1. Don't sleep on the Buckeyes. The closer the season gets, more and more talk has centered on either Wisconsin or Nebraska winning the Big Ten. But I think everyone is overlooking Ohio State. Yes, the Buckeyes have potential personnel issues, but this still is a talented team that could be dangerous with an "us-against-the-world" mentality. I also think interim coach Luke Fickell made the smart call by opting for senior Joe Bauserman as the starting quarterback. This will be a Buckeyes team built around the run and one that won't require many big plays from the quarterback. Yes, Bauserman is a pedestrian talent, but he is the safe choice. He is less likely to make a big mistake than uber-talented true freshman Braxton Miller.

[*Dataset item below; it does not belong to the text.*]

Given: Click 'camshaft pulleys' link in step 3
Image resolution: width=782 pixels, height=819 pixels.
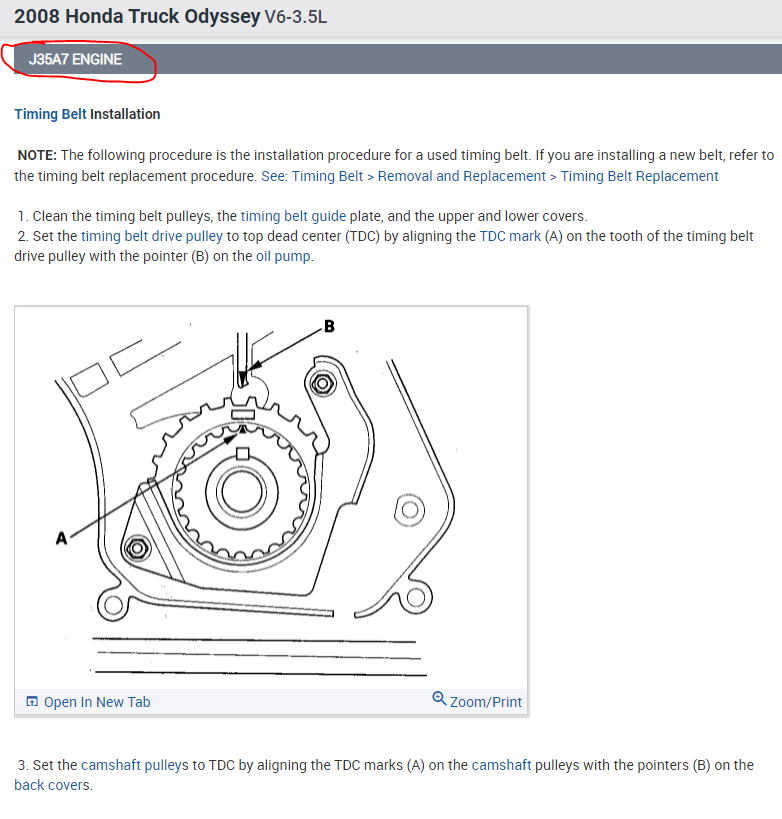Looking at the screenshot, I should (135, 765).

2. There could be gold for Golden. Reports say new coach Al Golden wasn't aware of the NCAA investigation at Miami when he took the job, which has led some to opine that he should be allowed to leave with compensation whenever he wants. I think Golden should stay and ride out the storm. Yes, Miami figures to get hammered by the NCAA, but Golden would add to his already impressive resume by getting the Hurricanes back on their feet. In the 1990s, Butch Davis showed that Miami is a program with many built-in advantages, meaning it doesn't have to be down for long. That's why Golden should stick it out. He can get the Hurricanes back on their feet in short order. Then, basically any job he wants will be his. If you recall, Davis took over at Miami in 1995. The Hurricanes then were hit with NCAA sanctions from Dennis Erickson's regime. (Sound familiar?) Miami was banned from postseason play in Davis' first season and lost 31 scholarships over several years. But Davis went on to build one of the most talented rosters of the past 25 years before leaving to coach the Cleveland Browns after the 2000 season.
3. Delayed gratification. I was talking to a former FBS coach, and the issue of players selling their bowl merchandise for cash came up. The misdeed has landed some schools in NCAA trouble in the past and always will be tempting for some student-athletes who have little means. The coach I spoke with, who wishes to remain anonymous, said he likes the idea of not giving the players their bowl "goodies" until after they graduate. In addition to avoiding the chance of a player getting himself and the school into trouble, the coach said the tactic also would serve as motivation for the player to graduate.